━━━ Passage shown ━━━

Day 9 / Apr 14 (Thu)¶
Back to Scala with a bit of Spark SQL.
The following is a list of exercises to help you hone your skills in Scala (with some Spark SQL). You are supposed to do the exercises alone. In the end, push your projects to Github.
There is no ordering. There is no need to do them all. You can pick whatever exercises you like in any order.
Use slack to ask questions. You can DM me directly or use #scala-academy
channel. Up to your liking.
Enjoy!
Exercises¶
These exercises are about Spark SQL.
- Selecting the most important rows per assigned priority
- Exercise: Reverse-engineering Dataset.show Output
- Exercise: Specifying Table and SQL Query on Command Line
Scala Project: Node¶
Write a class Node
that can have zero, one or more Node
children. The class should support adding a child Node
, removing and listing them.
The most challenging part is display
method that should display a Node
with all children (that in turn may have Node
children that are supposed to be displayed, too).
A sample display could look like the following:
AdaptiveSparkPlan
+- Union
:- HashAggregate_1
: +- Exchange
: +- HashAggregate
: +- Project
: +- Range
+- HashAggregate_2
+- Exchange
+- HashAggregate
+- Project
+- Range
The above shows a Node
(called AdaptiveSparkPlan
) with one child (Union
) that has two children HashAggregate_1
and HashAggregate_2
and so on.
Write unit tests.

━━━ Data listing ━━━

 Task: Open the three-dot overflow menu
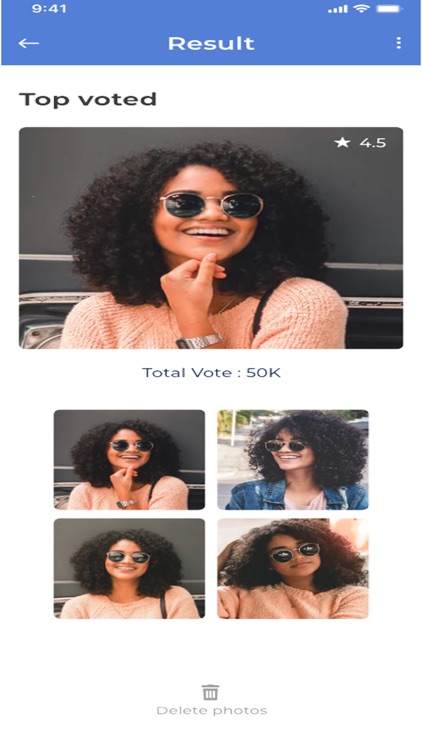point(398,44)
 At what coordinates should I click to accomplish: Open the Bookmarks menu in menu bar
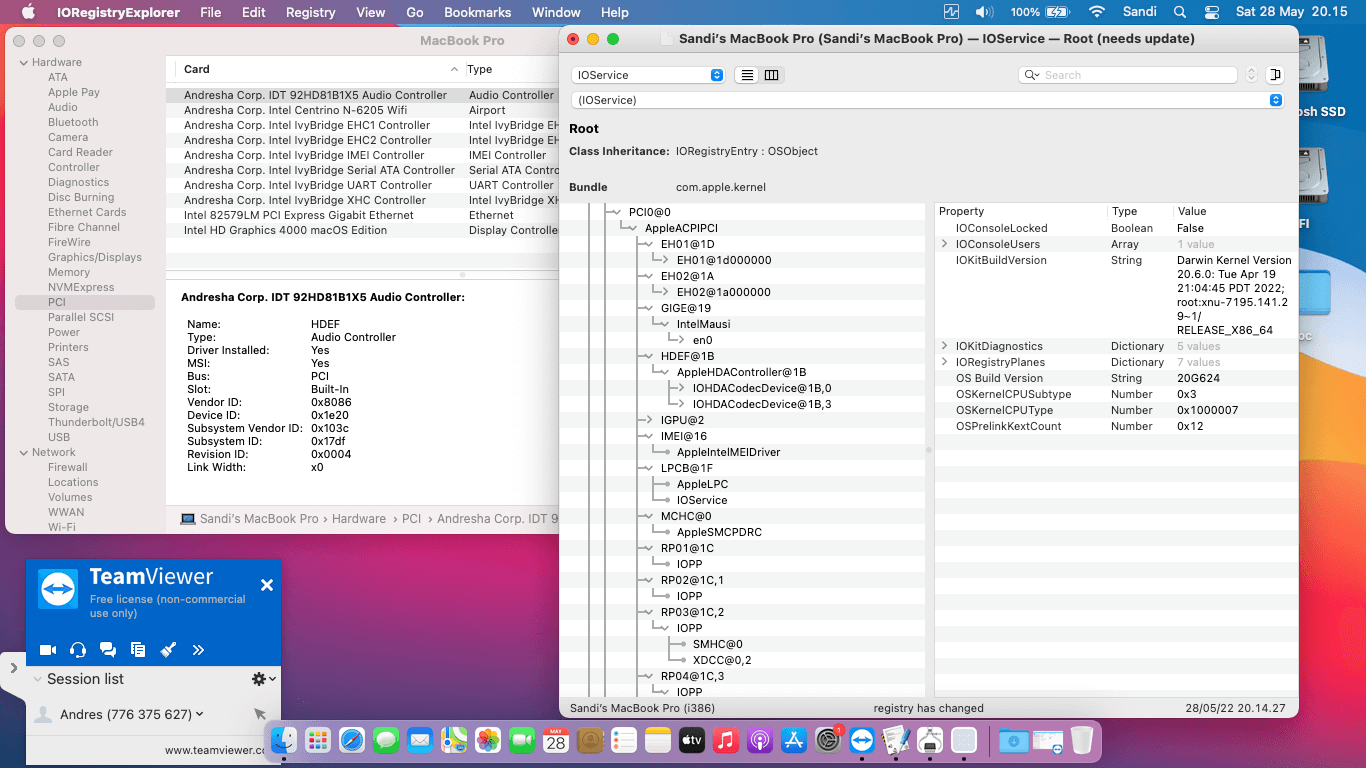pos(477,12)
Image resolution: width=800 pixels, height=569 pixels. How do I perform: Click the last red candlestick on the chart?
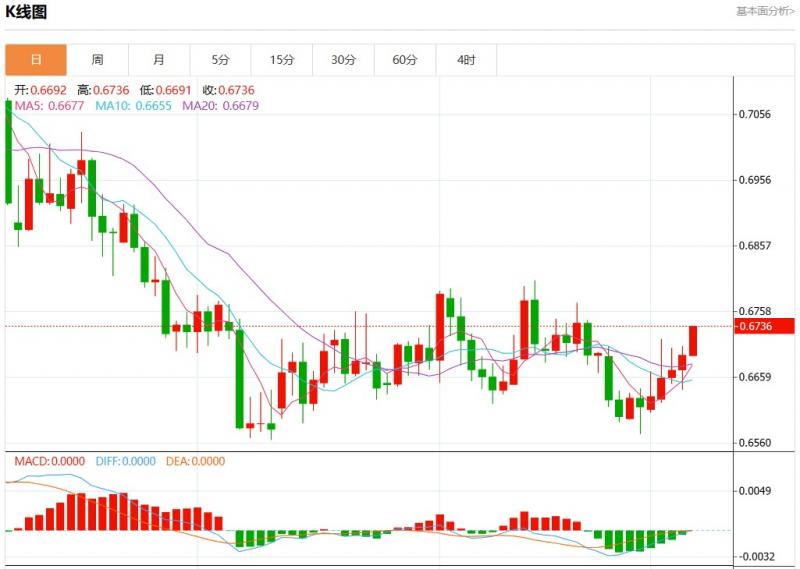coord(693,341)
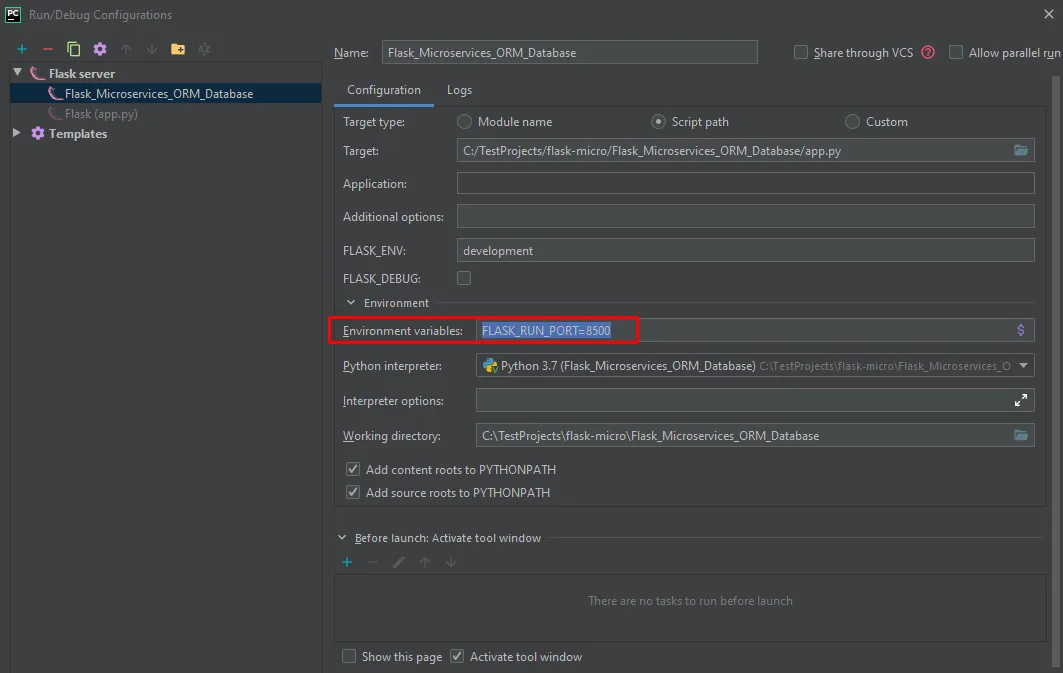1063x673 pixels.
Task: Switch to the Logs tab
Action: tap(459, 90)
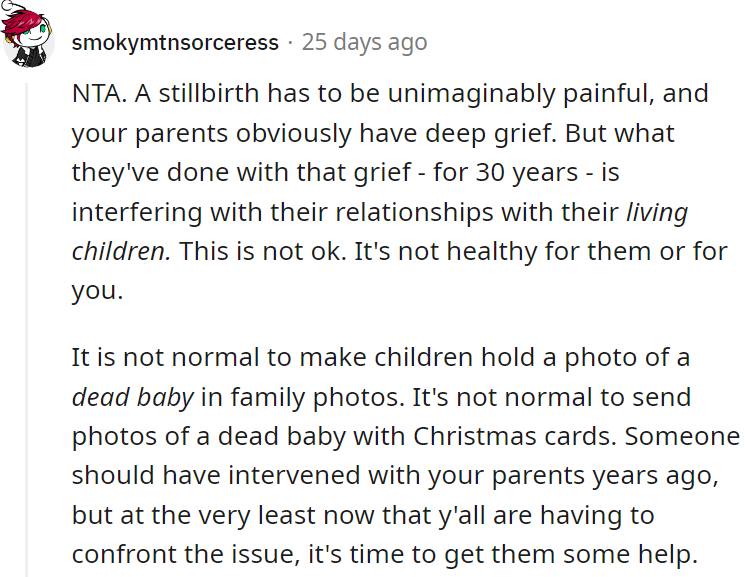Click the italic phrase 'dead baby'
Image resolution: width=745 pixels, height=577 pixels.
tap(133, 397)
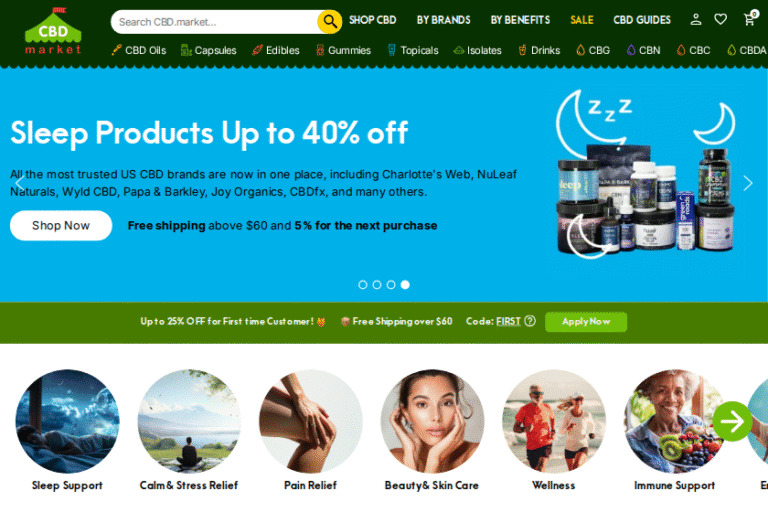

━━━

Problems:
1. Can you pull out everything in the Day 9 page from "Day 9 / Apr" down to "projects to Github."?
2. In the rows, could you write out everything from the line containing "At what coordinates" down to the line containing "pos(477,12)" again, with "Bookmarks" swapped for "History" and nothing else altered? Give only those lines, and leave the pictures out.
The Day 9 page and the rows come from unrelated sources.

Task-by-task solutions:
1.
Day 9 / Apr 14 (Thu)¶
Back to Scala with a bit of Spark SQL.
The following is a list of exercises to help you hone your skills in Scala (with some Spark SQL). You are supposed to do the exercises alone. In the end, push your projects to Github.

2.
 At what coordinates should I click to accomplish: Open the History menu in menu bar
pos(477,12)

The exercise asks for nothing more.